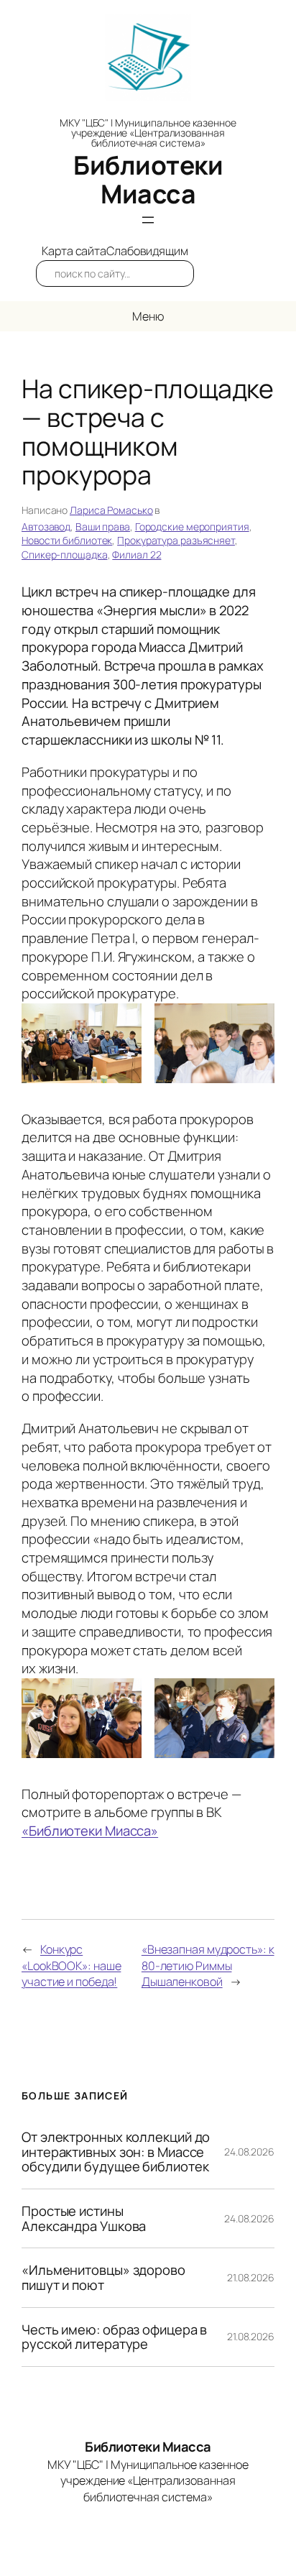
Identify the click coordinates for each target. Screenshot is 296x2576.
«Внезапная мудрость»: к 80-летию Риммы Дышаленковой (208, 1965)
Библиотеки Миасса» (93, 1830)
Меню (148, 316)
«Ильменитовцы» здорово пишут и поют (103, 2277)
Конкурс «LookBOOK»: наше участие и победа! (71, 1965)
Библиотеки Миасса (148, 179)
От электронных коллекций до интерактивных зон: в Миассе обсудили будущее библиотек (116, 2152)
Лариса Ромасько (111, 510)
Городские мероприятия (192, 526)
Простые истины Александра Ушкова (84, 2218)
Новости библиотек (67, 540)
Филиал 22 (136, 554)
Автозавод (46, 526)
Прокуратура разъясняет (176, 540)
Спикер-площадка (65, 554)
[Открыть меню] (148, 220)
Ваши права (102, 526)
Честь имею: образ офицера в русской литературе (114, 2337)
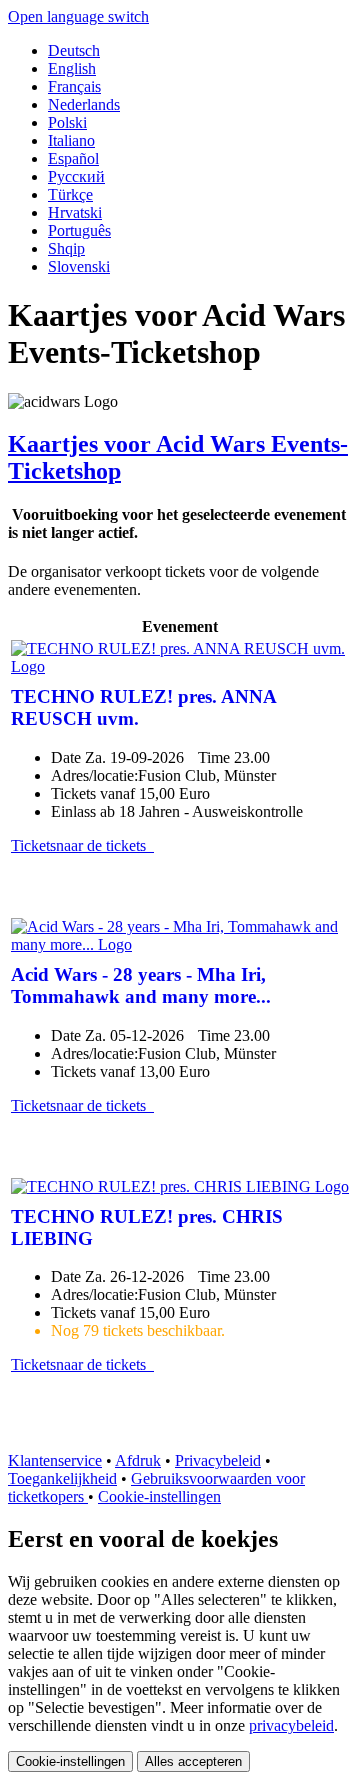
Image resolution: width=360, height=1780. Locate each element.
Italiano (71, 140)
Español (73, 158)
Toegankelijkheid (62, 1478)
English (72, 68)
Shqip (66, 248)
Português (79, 230)
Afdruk (138, 1460)
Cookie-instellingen (159, 1496)
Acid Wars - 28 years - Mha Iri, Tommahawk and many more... (141, 985)
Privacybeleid (218, 1460)
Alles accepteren (193, 1761)
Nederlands (84, 104)
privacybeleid (291, 1725)
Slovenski (79, 266)
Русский (76, 176)
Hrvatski (75, 212)
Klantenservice (55, 1460)
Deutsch (74, 50)
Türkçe (70, 194)
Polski (67, 122)
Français (74, 86)
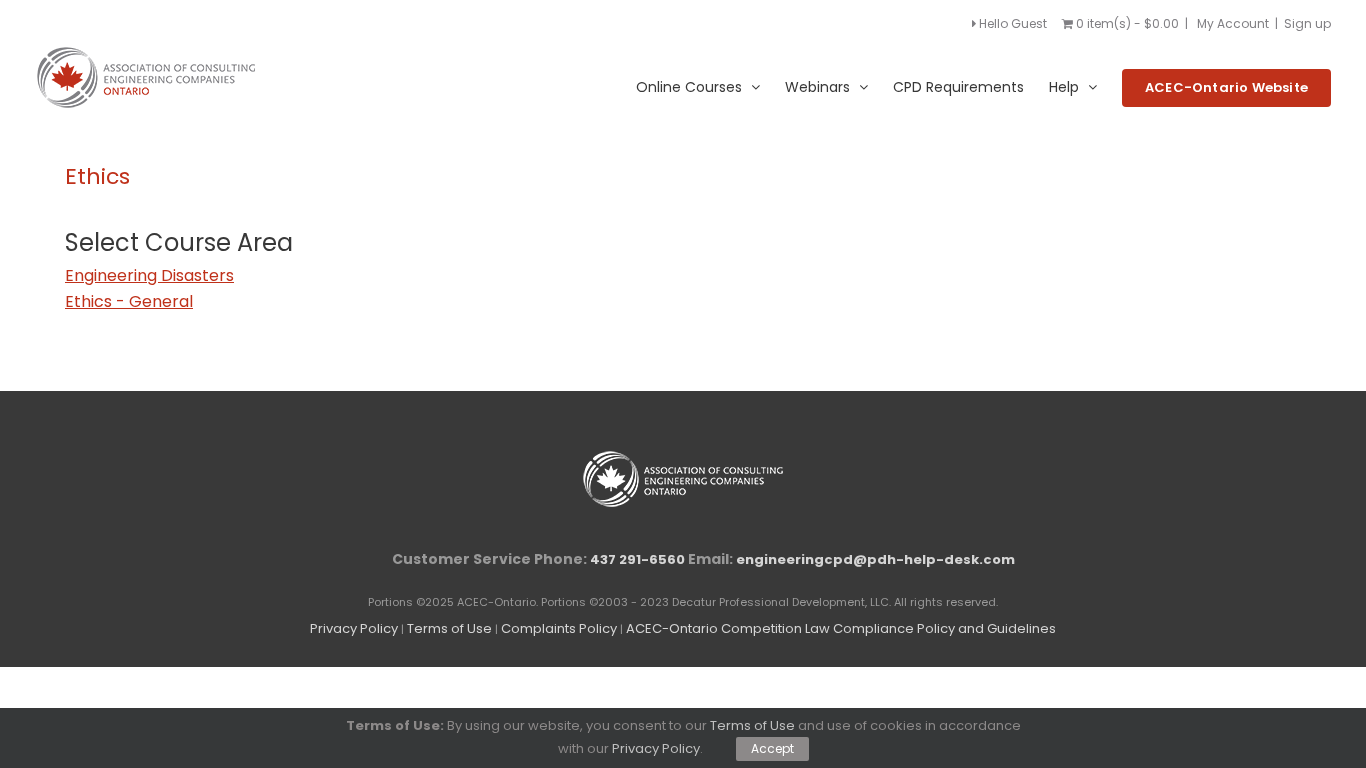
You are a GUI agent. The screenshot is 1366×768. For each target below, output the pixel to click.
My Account (1233, 23)
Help (1064, 87)
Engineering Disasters (149, 275)
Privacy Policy (354, 628)
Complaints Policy (559, 628)
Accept (772, 748)
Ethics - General (129, 301)
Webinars (817, 87)
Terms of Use (449, 628)
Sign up (1307, 23)
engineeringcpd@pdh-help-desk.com (875, 559)
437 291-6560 (637, 559)
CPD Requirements (958, 87)
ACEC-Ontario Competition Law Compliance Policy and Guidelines (841, 628)
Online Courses (689, 87)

:::::

§ Work instruction:
All lines from the one with "Privacy Policy (354, 628)" to the end of the entries above are to be written out exactly, the first and last included.

§ Your response:
Privacy Policy (354, 628)
Complaints Policy (559, 628)
Accept (772, 748)
Ethics - General (129, 301)
Webinars (817, 87)
Terms of Use (449, 628)
Sign up (1307, 23)
engineeringcpd@pdh-help-desk.com (875, 559)
437 291-6560 (637, 559)
CPD Requirements (958, 87)
ACEC-Ontario Competition Law Compliance Policy and Guidelines (841, 628)
Online Courses (689, 87)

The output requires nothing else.